The active nodes in Kruskal's algorithm are the edges of the graph. When executing the Find operation on a node, an iteration follows the representative pointers until it reaches the representative node of the component. Therefore, the neighborhood consists of the nodes visited when finding representatives for each of the nodes of the edge. The Union operation does not access any more nodes, and performs modifications to the state of representatives. Figure 5 shows the available parallelism of Kruskal's algorithm for a graph that represents the road network of Florida. The edge weights are distances between locations. The union operations performed by the algorithm combine the components into bigger ones, essentially coarsening each component. Therefore, initially many edges can be processed in parallel, but as the computation proceeds, the components become big and the available parallelism drops quickly, approaching one towards the end.

Figure 5: Available parallelism in Kruskal's Algorithm; input = Florida road network.

Implementation and Important Optimizations

In a manner similar to Boruvka, we split the loop body of Kruskal into two parallel phases, where first phase invokes Find on the two nodes of an edge, and, the second phase performs Union between the representatives of non-self (non-cycle creating) edges. In order to ensure that edges are added to the MST in priority order, we enforce priority locking on the neighborhood. The neighborhood of an edge is its two component. Since each component has a representative, it suffices to acquire a lock on the representative instead of all the members of the component. Due to priority locking, an edge with lighter weight steals a lock from a heavier edge.
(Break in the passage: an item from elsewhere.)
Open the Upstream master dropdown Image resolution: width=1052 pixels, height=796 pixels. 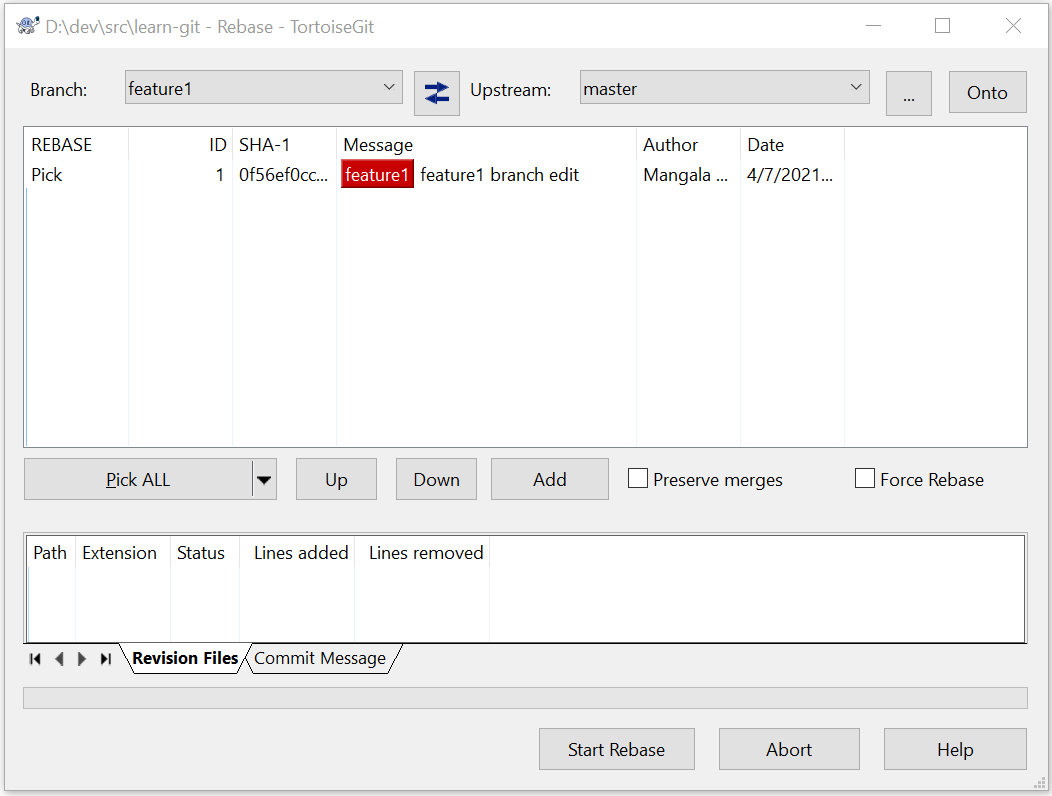725,87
In the first phase, all the non-self edges acquire priority locks on their representative. In the second phase, only the edges that own locks on their representatives proceed with the union operation. The union operation on such edges can be performed without any further locking. The edges that have failed to acquire their locks are relegated to the next round, and the process repeats until there are no non-self edges left. As the parallelism profile suggests, typically a small fraction of edges is able to acquire the priority locks, while a large number is put off to the next round. Therefore, we use a window based scheduler, where a subset of highest priority edges is scheduled for processing. This improves the success ratio of priority locking and hence avoids wasting resources. This optimization was borrowed from PBBS implementation by Blelloch et al [3].
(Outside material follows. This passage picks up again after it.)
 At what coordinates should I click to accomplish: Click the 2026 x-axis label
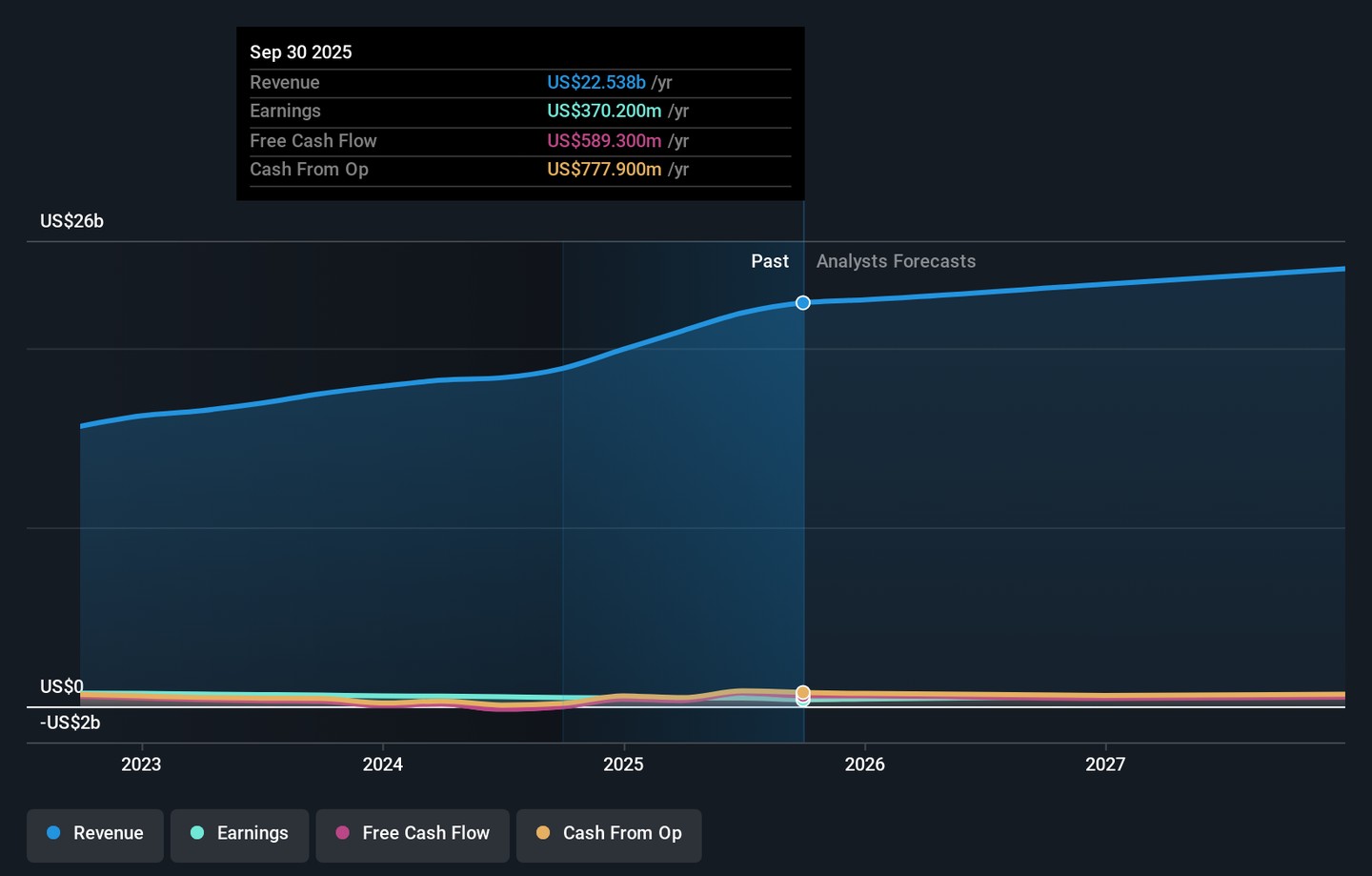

Figure 6: Performance results on a random graph of 2^24 nodes and 4 times that many edges. Also shown is the parallel implementation from the PBBS (v0.1) benchmark suite.
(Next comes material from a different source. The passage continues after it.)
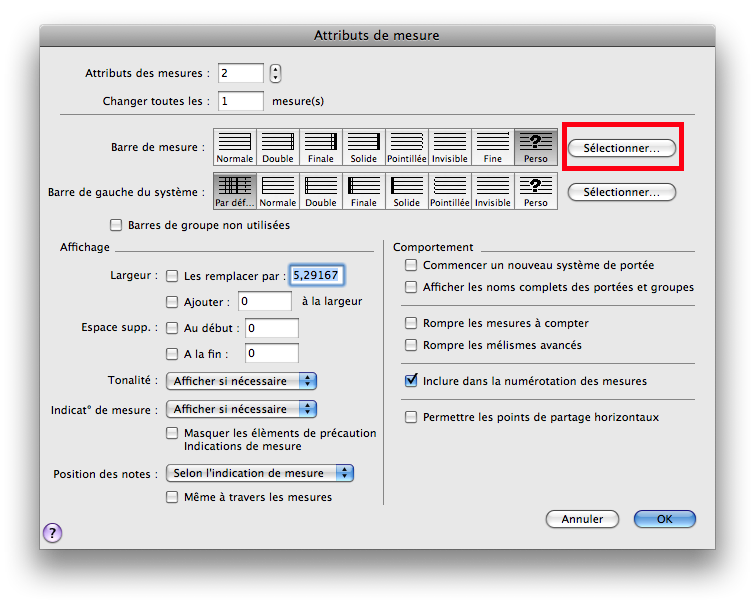This screenshot has height=604, width=755.
Task: Enable Barres de groupe non utilisées checkbox
Action: (116, 225)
[1] http://en.wikipedia.org/wiki/Boruvka's_algorithm
[2] Thomas H. Cormen, Charles E. Leiserson, Ronald L. Rivest, Clifford Stein. Introduction to Algorithms. 2nd Edition, MIT Press, 2001.
[3] Guy E. Blelloch, Jeremy T. Fineman, Phillip B. Gibbons, and Julian Shun. Internally Deterministic Parallel Algorithms Can Be Fast. Proc. ACM Symposium on Principles and Practice of Parallel Programming (PPoPP), February 2012

Machine Description

Performance numbers are collected on a 4 package, 10 cores per package, Intel Xeon E7-4860 machine at 2.27GHz. Thread numbers above 40 use SMT. The machine has 128GB of ram with 20GB dedicated to 2M hugepages used by the Galois allocator. The operating system is Ubuntu Linux 10.04 LTS (Linux 2.6.32). All runs of the Galois benchmarks used gcc/g++ 4.7 to compile with a patch to the C++ runtime to improve the scalability of exception handling. All other implementations were compiled with Intel ICC 12.1 with thread parallelization provided by Intel Cilk.